### Given exercise:
Pull out every line in the entries below that contains the string "icon", matching its case exactly. Copy each of those lines in full.

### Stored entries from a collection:

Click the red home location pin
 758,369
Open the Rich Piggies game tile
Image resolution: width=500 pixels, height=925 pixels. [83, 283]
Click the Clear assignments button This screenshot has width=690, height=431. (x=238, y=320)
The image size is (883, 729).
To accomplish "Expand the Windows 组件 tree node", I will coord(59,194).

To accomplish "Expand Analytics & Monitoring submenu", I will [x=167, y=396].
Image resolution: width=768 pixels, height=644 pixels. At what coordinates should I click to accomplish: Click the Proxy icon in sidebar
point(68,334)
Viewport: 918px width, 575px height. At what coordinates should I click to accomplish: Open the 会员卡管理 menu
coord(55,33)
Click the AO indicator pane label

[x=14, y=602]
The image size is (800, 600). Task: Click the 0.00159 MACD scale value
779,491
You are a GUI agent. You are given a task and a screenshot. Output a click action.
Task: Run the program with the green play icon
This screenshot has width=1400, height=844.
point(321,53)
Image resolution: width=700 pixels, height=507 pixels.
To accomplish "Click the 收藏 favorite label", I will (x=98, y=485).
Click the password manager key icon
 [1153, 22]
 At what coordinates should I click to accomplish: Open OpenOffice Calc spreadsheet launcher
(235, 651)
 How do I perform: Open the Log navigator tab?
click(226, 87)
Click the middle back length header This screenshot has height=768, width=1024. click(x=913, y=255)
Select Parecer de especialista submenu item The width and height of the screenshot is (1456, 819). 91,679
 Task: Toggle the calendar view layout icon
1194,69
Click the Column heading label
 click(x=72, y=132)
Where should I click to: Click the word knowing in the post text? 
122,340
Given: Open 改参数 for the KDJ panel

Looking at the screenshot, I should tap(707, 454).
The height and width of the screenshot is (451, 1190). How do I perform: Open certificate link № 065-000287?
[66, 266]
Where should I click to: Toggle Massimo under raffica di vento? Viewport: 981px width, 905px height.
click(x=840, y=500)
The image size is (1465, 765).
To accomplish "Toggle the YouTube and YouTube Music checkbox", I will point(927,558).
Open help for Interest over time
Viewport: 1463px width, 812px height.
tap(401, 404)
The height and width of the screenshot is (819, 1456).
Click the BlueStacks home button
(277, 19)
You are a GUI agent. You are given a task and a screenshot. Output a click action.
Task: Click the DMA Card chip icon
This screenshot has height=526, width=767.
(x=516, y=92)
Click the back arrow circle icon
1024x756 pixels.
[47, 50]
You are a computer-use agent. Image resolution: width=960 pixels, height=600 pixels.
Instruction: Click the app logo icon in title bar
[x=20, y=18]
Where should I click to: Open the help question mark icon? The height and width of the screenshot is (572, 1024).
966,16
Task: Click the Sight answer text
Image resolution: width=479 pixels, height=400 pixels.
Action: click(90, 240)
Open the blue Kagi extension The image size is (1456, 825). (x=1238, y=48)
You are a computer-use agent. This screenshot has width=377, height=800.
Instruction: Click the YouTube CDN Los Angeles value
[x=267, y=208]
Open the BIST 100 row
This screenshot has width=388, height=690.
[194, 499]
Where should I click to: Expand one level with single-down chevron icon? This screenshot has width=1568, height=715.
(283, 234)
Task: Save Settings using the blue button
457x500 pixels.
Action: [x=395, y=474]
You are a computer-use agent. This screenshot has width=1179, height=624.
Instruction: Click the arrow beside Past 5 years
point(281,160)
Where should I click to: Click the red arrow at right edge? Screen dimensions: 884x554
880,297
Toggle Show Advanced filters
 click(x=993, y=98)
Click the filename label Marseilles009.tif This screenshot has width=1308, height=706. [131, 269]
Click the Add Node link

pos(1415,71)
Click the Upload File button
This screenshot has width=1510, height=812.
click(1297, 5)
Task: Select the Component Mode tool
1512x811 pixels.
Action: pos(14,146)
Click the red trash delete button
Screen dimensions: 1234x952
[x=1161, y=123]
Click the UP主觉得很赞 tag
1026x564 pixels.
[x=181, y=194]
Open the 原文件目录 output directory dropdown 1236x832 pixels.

### Output below:
Image resolution: width=768 pixels, height=644 pixels. At what coordinates should I click to accomplish: Click the Proxy icon in sidebar
Task: Run the program with the green play icon
Click the password manager key icon
 Task: Toggle the calendar view layout icon
Task: Click the DMA Card chip icon
Click the back arrow circle icon
Instruction: Click the app logo icon in title bar
Where should I click to: Open the help question mark icon? The height and width of the screenshot is (572, 1024).
Where should I click to: Expand one level with single-down chevron icon? This screenshot has width=1568, height=715.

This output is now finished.